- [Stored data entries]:
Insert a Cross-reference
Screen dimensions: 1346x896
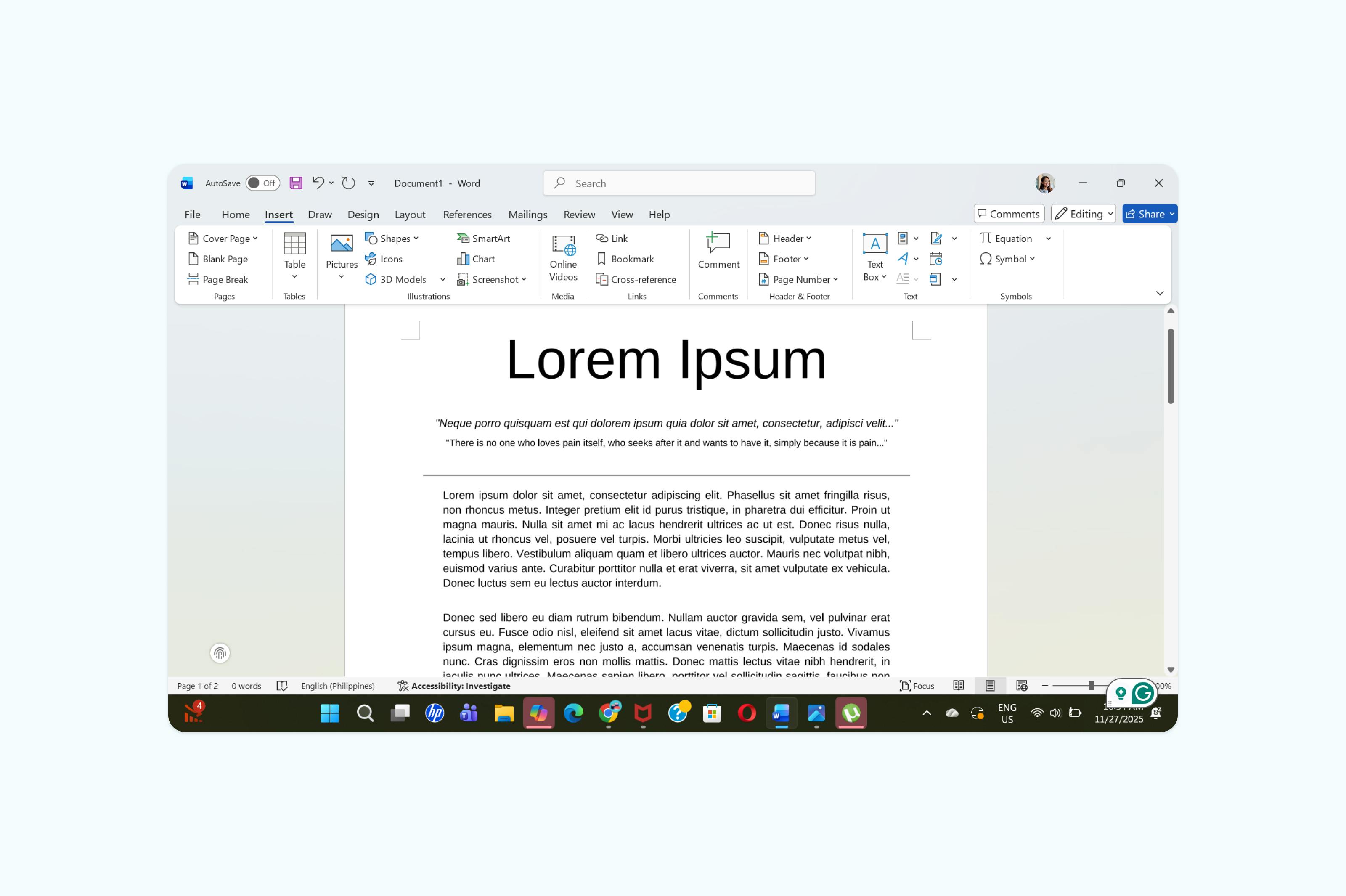636,279
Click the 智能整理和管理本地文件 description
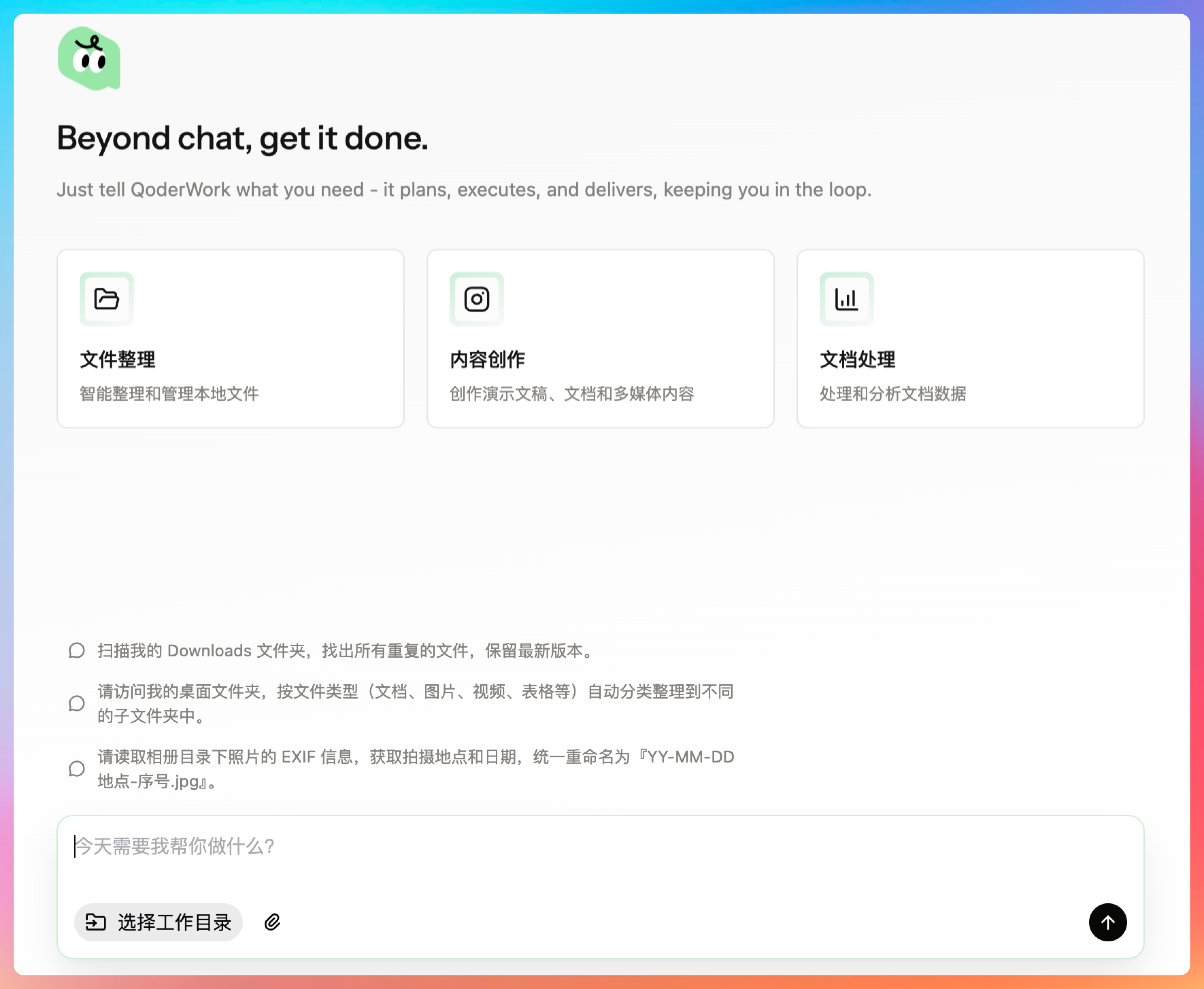 pyautogui.click(x=169, y=394)
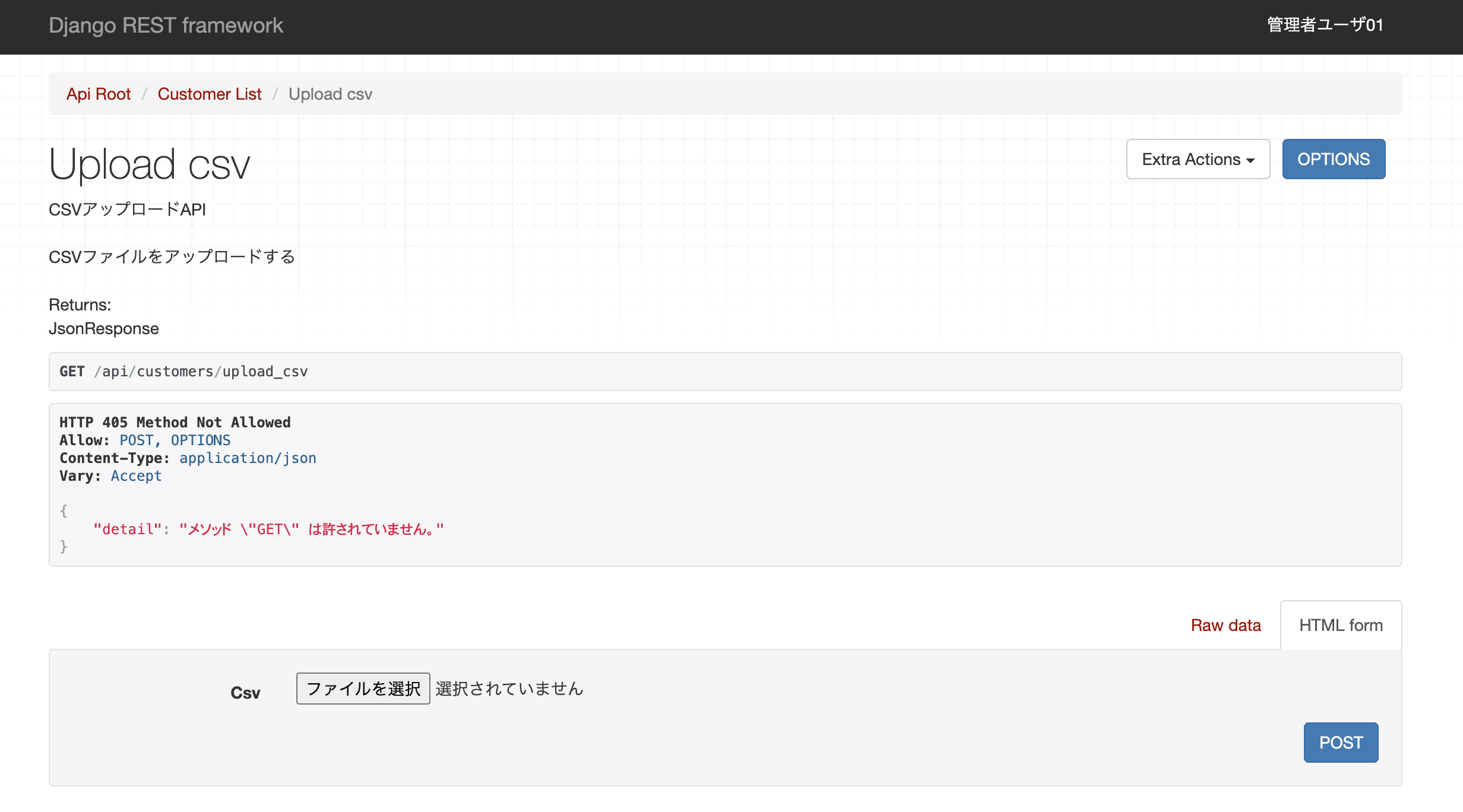This screenshot has height=812, width=1463.
Task: Click the GET /api/customers/upload_csv request line
Action: [x=183, y=372]
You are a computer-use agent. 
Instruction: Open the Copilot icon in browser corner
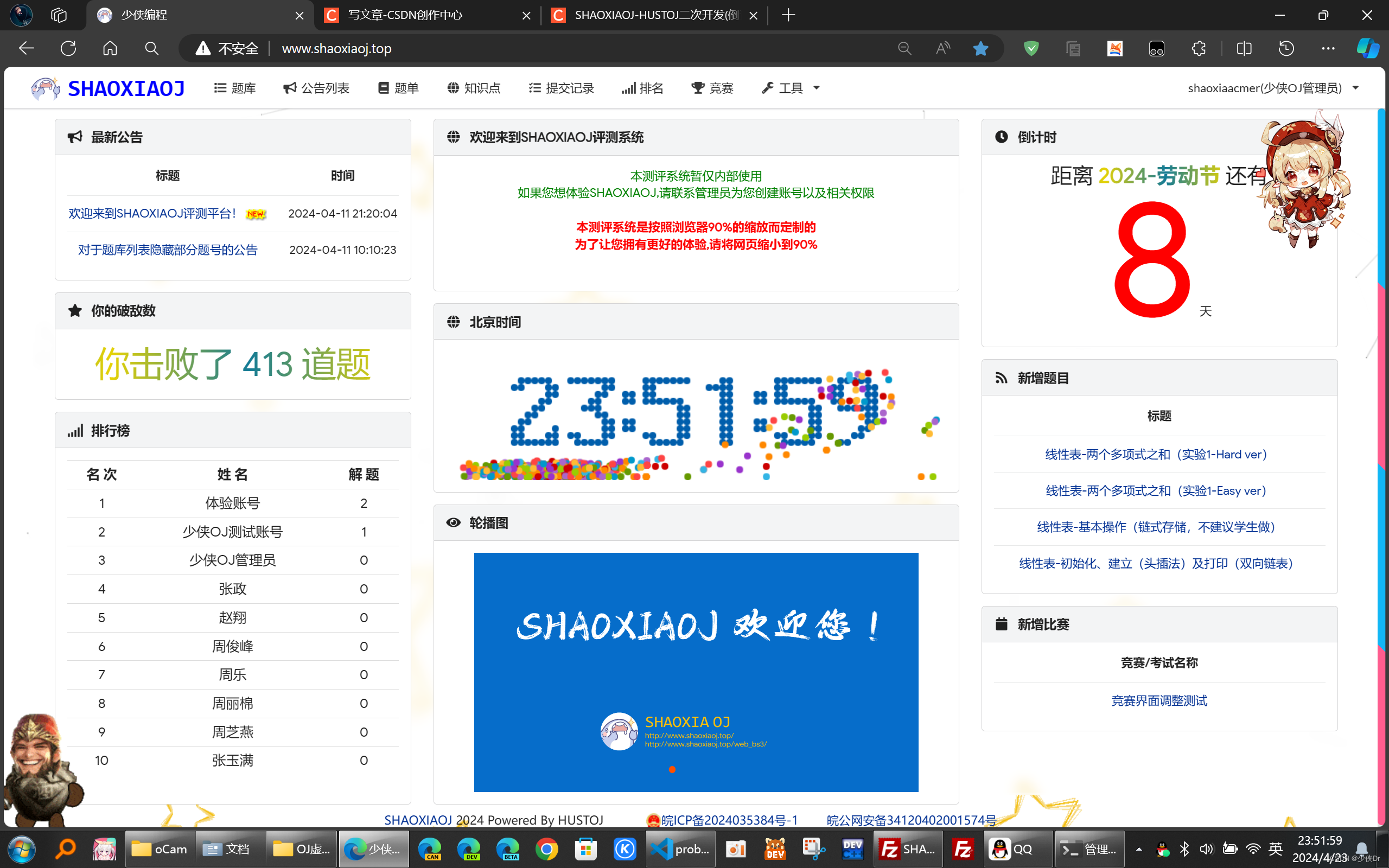(1367, 48)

- [TASK INSTRUCTIONS]: No picture should be included when the data are set down again exactly.

- [RESPONSE BELOW]:
Insert a Cross-reference
Screen dimensions: 1346x896
636,279
Click the 智能整理和管理本地文件 description
 pyautogui.click(x=169, y=394)
This screenshot has height=812, width=1463.
Task: Click the GET /api/customers/upload_csv request line
Action: [x=183, y=372]
You are a computer-use agent. 
Instruction: Open the Copilot icon in browser corner
(1367, 48)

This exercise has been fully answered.